The Speed Art Museum’s new North Building - Photo: Rafael Gamo
Photo: Rafael Gamo
The Speed Art Museum’s new North Building

Louisville took three years to construct its “new” art museum, but it’s safe to say that “speed” was always foremost on its mind. And now, with its decidedly contemporary Speed Art Museum, it has a most impressive addition to the city’s cultural offerings.

The new Speed consists of a large contemporary addition to the original Neo-Classical building that opened in 1927, which has also been renovated. The main addition is called the North Building; there is also a smaller new South Building. 

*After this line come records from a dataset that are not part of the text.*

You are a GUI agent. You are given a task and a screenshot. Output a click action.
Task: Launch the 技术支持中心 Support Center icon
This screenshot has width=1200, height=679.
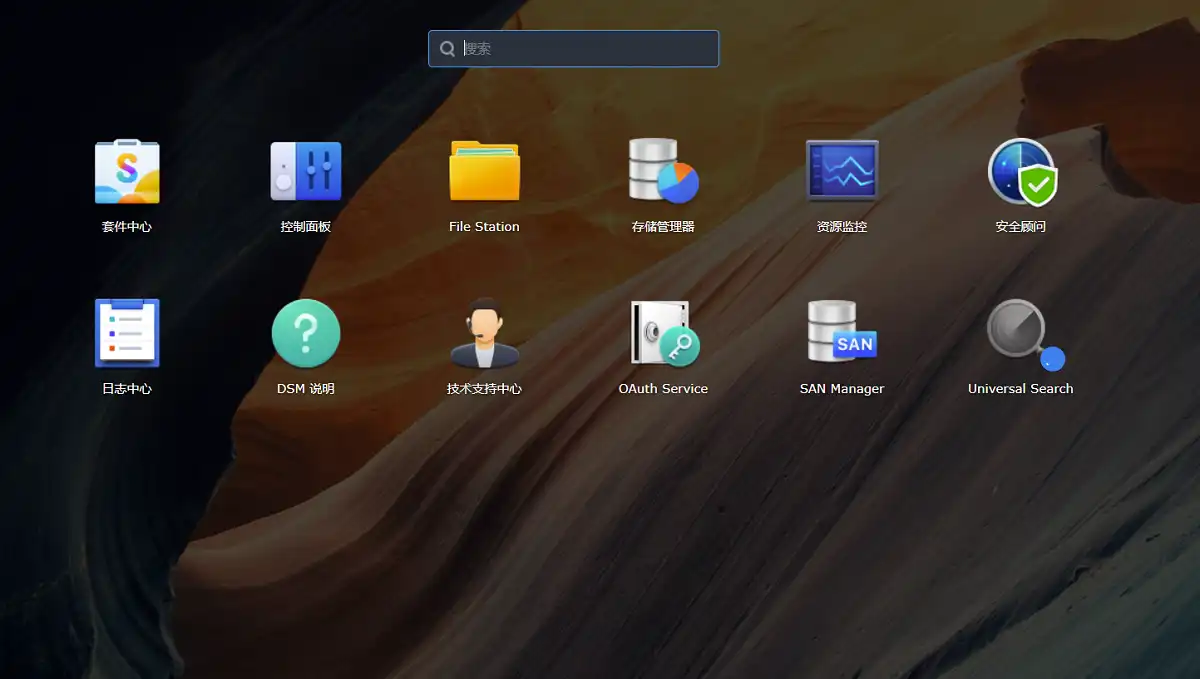tap(484, 334)
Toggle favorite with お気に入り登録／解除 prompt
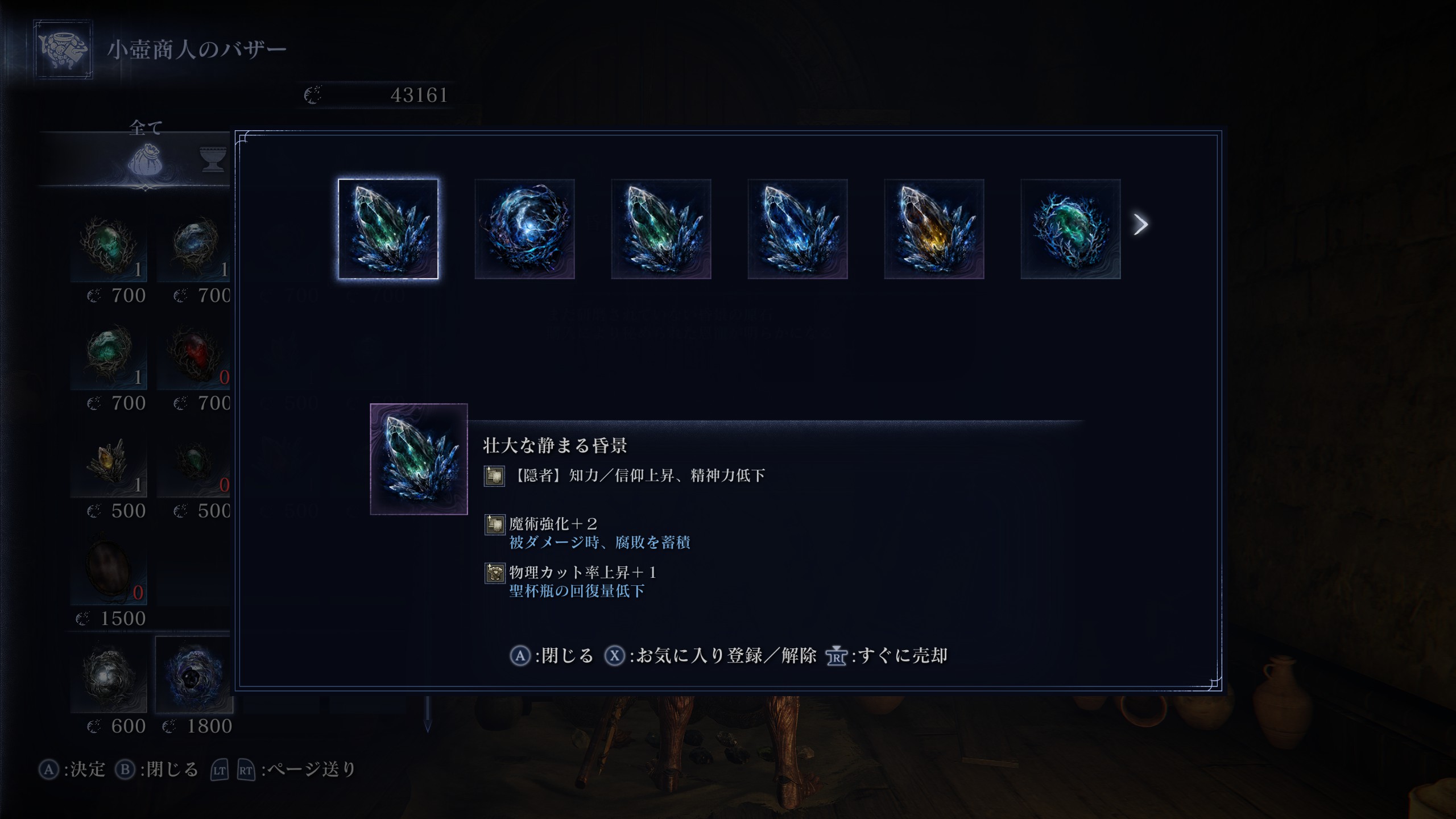This screenshot has width=1456, height=819. pyautogui.click(x=710, y=656)
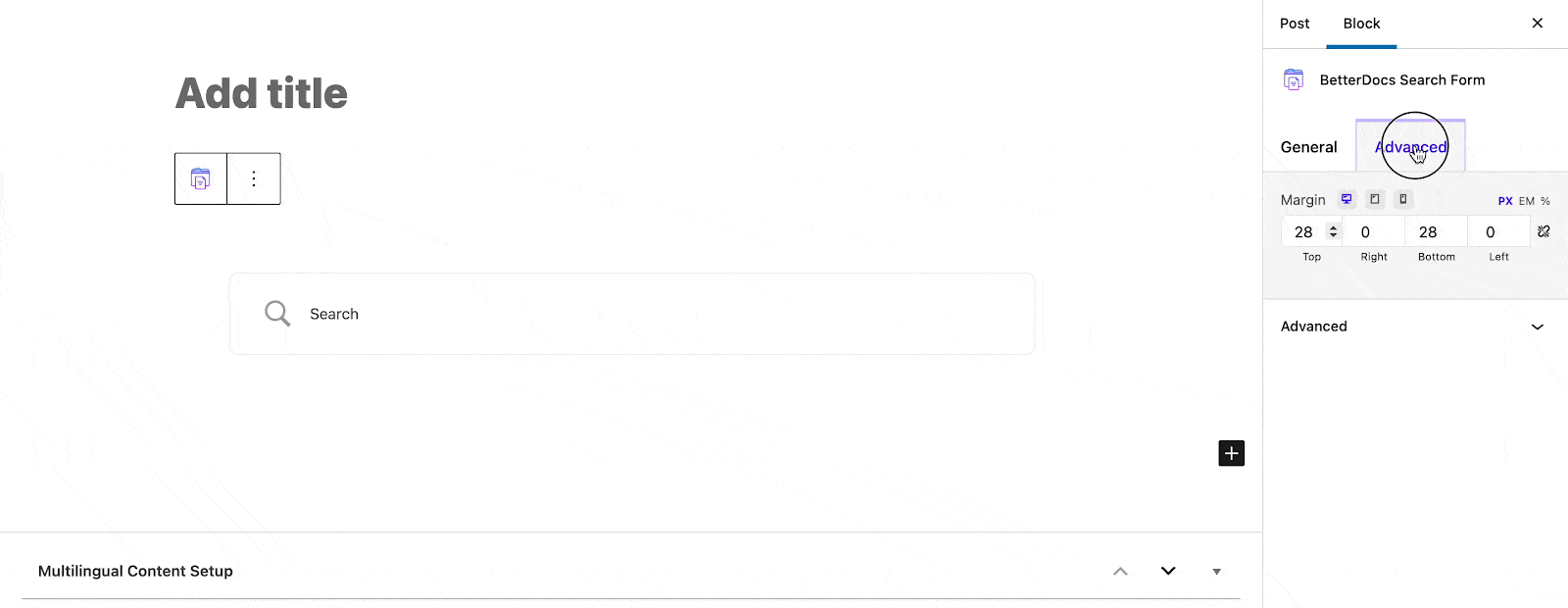The width and height of the screenshot is (1568, 608).
Task: Collapse the Multilingual Content Setup panel
Action: tap(1120, 570)
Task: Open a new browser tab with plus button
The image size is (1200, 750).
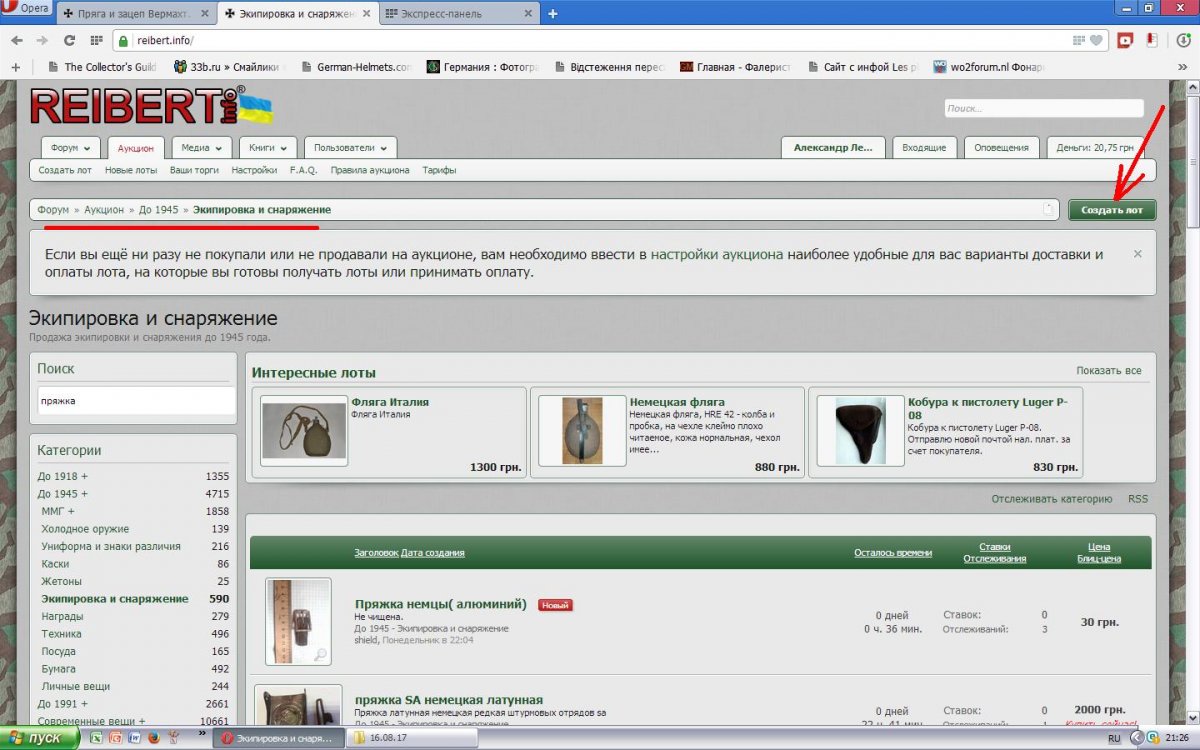Action: [x=553, y=13]
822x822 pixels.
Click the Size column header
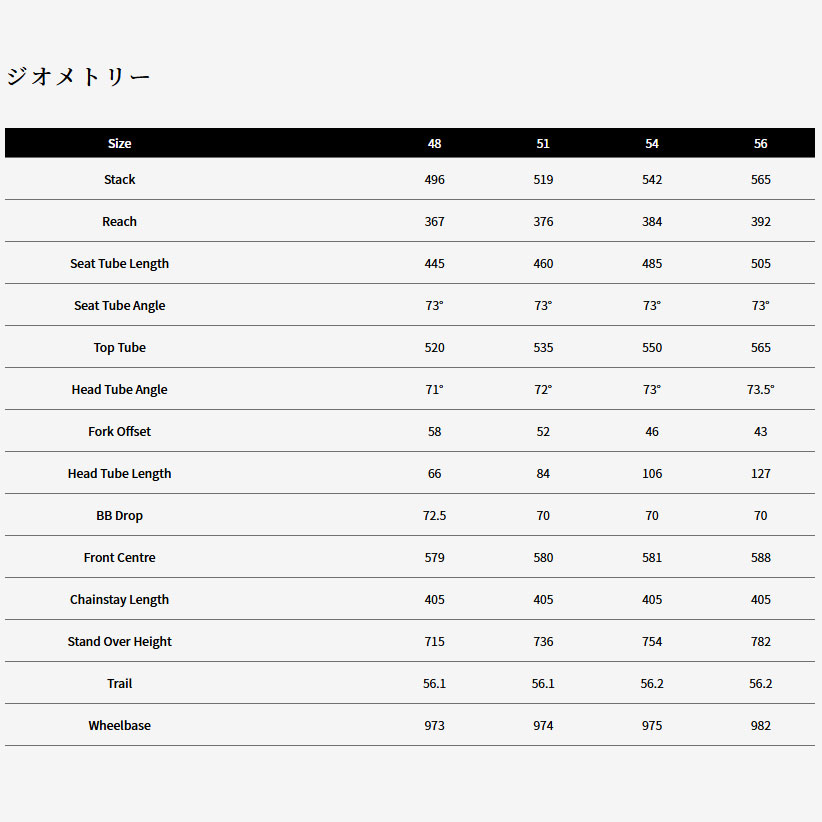point(120,143)
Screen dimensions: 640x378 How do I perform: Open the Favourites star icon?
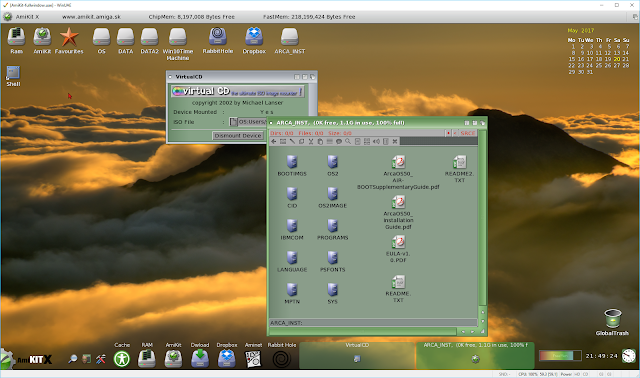[69, 40]

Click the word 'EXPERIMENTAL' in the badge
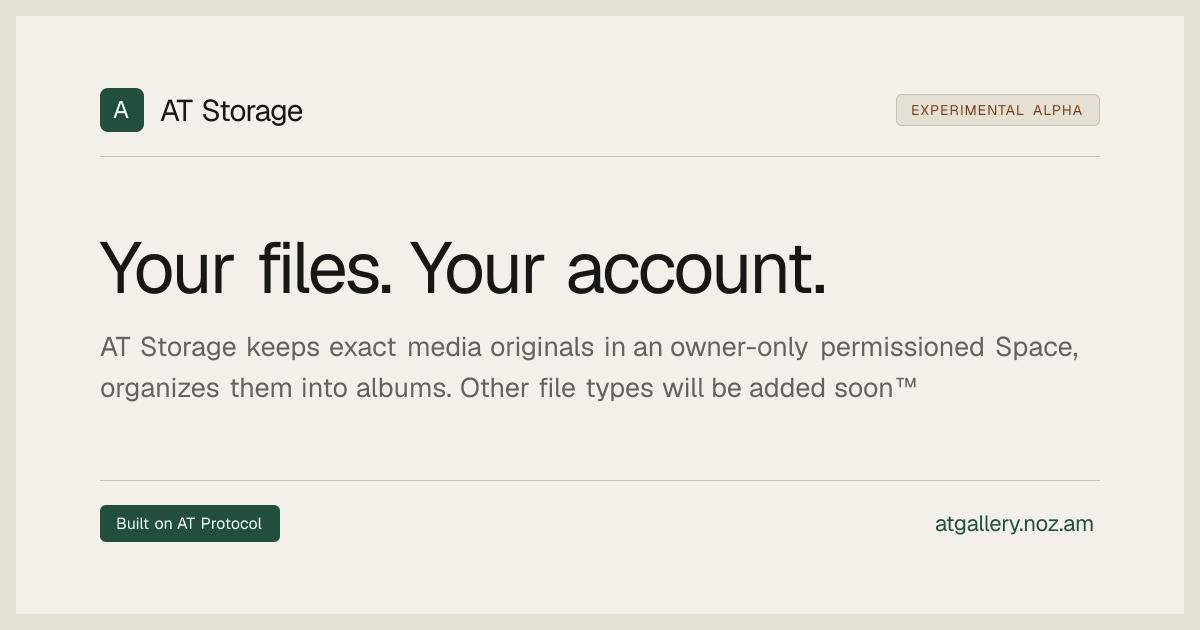[967, 110]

J.B. Speed Memorial Museum, as it was originally called, highlighted the seriousness and lofty importance of an art museum’s mission — enlightening the public about important and enduring work, mostly of the past. That was a classic “city on a hill” vision of the art museum as ennobler, even if in this case the museum wasn’t physically on an isolated hill but rather adjacent to a college campus.Now that the institution reopened in March, a visit is instructive. It shows what the administrators of dynamic, growing public art museums seem to want. In a word, “contemporary.” They want a contemporary emphasis to their architecture, even while preserving or restoring their older buildings, and they want those new edifices to emphasize growing collections of Contemporary art (along with temporary exhibitions).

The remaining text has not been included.